# [ACTIVITY]
An acceptable response holds only the line containing "Click the 'Thank" and every line after it to the end of the records, each reproduced exactly.

(Stored data entries)
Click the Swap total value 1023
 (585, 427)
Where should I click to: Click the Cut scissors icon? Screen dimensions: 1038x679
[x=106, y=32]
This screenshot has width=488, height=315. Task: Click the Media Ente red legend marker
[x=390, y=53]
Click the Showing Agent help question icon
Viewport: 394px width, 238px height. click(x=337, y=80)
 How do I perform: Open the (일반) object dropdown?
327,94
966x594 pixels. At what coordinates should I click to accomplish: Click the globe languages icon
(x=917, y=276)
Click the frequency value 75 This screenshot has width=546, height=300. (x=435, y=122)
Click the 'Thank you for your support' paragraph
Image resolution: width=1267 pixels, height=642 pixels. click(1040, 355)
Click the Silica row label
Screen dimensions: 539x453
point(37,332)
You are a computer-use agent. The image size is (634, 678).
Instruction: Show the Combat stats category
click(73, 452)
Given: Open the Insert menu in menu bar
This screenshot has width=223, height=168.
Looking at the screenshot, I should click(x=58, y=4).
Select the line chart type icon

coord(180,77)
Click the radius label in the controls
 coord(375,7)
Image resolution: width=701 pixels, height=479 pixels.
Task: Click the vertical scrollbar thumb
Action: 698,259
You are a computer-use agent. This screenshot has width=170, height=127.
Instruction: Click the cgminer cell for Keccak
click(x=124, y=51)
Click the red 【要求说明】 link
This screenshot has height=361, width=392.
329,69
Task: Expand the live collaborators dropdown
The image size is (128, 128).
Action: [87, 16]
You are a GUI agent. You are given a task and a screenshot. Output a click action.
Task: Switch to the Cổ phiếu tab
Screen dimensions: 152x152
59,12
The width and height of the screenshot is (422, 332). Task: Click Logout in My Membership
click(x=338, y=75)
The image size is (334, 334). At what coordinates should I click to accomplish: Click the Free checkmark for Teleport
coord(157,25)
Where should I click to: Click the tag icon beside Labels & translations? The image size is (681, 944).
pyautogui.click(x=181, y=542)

# [EXERCISE SOLUTION]
Click the 'Thank you for your support' paragraph
Image resolution: width=1267 pixels, height=642 pixels. click(1040, 355)
Click the Silica row label
Screen dimensions: 539x453
point(37,332)
You are a computer-use agent. The image size is (634, 678).
Instruction: Show the Combat stats category
click(73, 452)
Given: Open the Insert menu in menu bar
This screenshot has width=223, height=168.
Looking at the screenshot, I should click(x=58, y=4).
Select the line chart type icon

coord(180,77)
Click the radius label in the controls
 coord(375,7)
Image resolution: width=701 pixels, height=479 pixels.
Task: Click the vertical scrollbar thumb
Action: 698,259
You are a computer-use agent. This screenshot has width=170, height=127.
Instruction: Click the cgminer cell for Keccak
click(x=124, y=51)
Click the red 【要求说明】 link
This screenshot has height=361, width=392.
329,69
Task: Expand the live collaborators dropdown
The image size is (128, 128).
Action: [87, 16]
You are a GUI agent. You are given a task and a screenshot. Output a click action.
Task: Switch to the Cổ phiếu tab
Screen dimensions: 152x152
59,12
The width and height of the screenshot is (422, 332). Task: Click Logout in My Membership
click(x=338, y=75)
The image size is (334, 334). At what coordinates should I click to accomplish: Click the Free checkmark for Teleport
coord(157,25)
Where should I click to: Click the tag icon beside Labels & translations? The image size is (681, 944).
pyautogui.click(x=181, y=542)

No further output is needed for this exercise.